Wittenberg offers all courses required for admission to both cooperative programs in nursing, as well as other health profession schools. Those interested in one of the cooperative programs are required to take one year of general biology, one year of general chemistry, and one semester of human anatomy and physiology. Each program requires additional courses in other academic areas. Please visit www.wittenberg.edu/nursing for more specific information.
Our pre-health advisers work closely with each pre-health student and conduct annual advising sessions to discuss academic performance, extracurricular activities and healthrelated experiences.
Wittenberg offers a free MCAT/DAT/OAT/PCAT review program run by our students with the help of faculty in the science departments, and the KAPLAN MCAT review course for a fee.
We will strongly encourage you to gain practical, hands-on experience in your field of interest, not only because most nursing schools prefer this, but also because it helps you identify a career path. Community Mercy Health Partners in Springfield provides formal internship opportunities in our local hospital system, and additional healthcare practitioners have formally agreed to mentor our junior and senior students in their private practice.

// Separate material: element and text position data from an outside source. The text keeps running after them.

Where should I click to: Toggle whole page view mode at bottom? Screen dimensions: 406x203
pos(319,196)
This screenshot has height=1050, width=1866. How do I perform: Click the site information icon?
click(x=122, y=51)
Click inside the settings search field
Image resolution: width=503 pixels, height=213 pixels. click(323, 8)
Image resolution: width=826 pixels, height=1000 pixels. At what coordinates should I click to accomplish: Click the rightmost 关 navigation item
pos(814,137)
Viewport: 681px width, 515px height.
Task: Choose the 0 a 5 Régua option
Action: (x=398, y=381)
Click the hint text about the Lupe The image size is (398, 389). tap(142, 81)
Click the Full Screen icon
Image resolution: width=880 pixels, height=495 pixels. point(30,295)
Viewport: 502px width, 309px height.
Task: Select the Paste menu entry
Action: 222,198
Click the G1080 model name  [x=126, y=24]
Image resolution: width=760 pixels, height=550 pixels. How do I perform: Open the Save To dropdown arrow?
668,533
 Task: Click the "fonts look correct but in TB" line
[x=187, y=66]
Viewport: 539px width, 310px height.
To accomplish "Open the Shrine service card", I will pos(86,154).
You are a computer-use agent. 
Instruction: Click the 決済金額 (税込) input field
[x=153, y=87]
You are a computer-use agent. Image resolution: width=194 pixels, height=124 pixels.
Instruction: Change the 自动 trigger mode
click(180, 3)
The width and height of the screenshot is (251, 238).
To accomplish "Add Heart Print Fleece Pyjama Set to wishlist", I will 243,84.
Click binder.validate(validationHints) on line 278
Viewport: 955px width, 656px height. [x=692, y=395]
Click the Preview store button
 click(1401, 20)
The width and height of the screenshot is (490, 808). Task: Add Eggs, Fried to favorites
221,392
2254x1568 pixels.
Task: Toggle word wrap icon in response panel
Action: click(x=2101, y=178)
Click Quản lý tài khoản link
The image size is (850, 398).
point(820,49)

Although admission to health professional schools is very competitive, Wittenberg students have enjoyed a high placement rate. In the last 10 years, our graduates have been accepted to the following nursing programs:
- Bellarmine University
- Boston College
- Case Western Reserve University
- Cleveland State University
- College of Mount St. Joseph
- Indiana University
- Johns Hopkins University
- Kent State University
- Loyola University
- Michigan State University
- The Ohio State University
- University of Cincinnati
- University of Delaware
- University of North Carolina
- University of Virginia
- Villanova University
Pre-Health Professions Club:
Members are focused on attaining advanced degrees in a health field. They take field trips to academic conferences, bring in a variety of health care specialists to speak about their professions, organize first-aid and CPR certification classes, and educate others about health-related issues. Students administer full-length practice MCATs and enlist faculty to conduct review sessions for the MCAT, OAT, DAT and PCAT.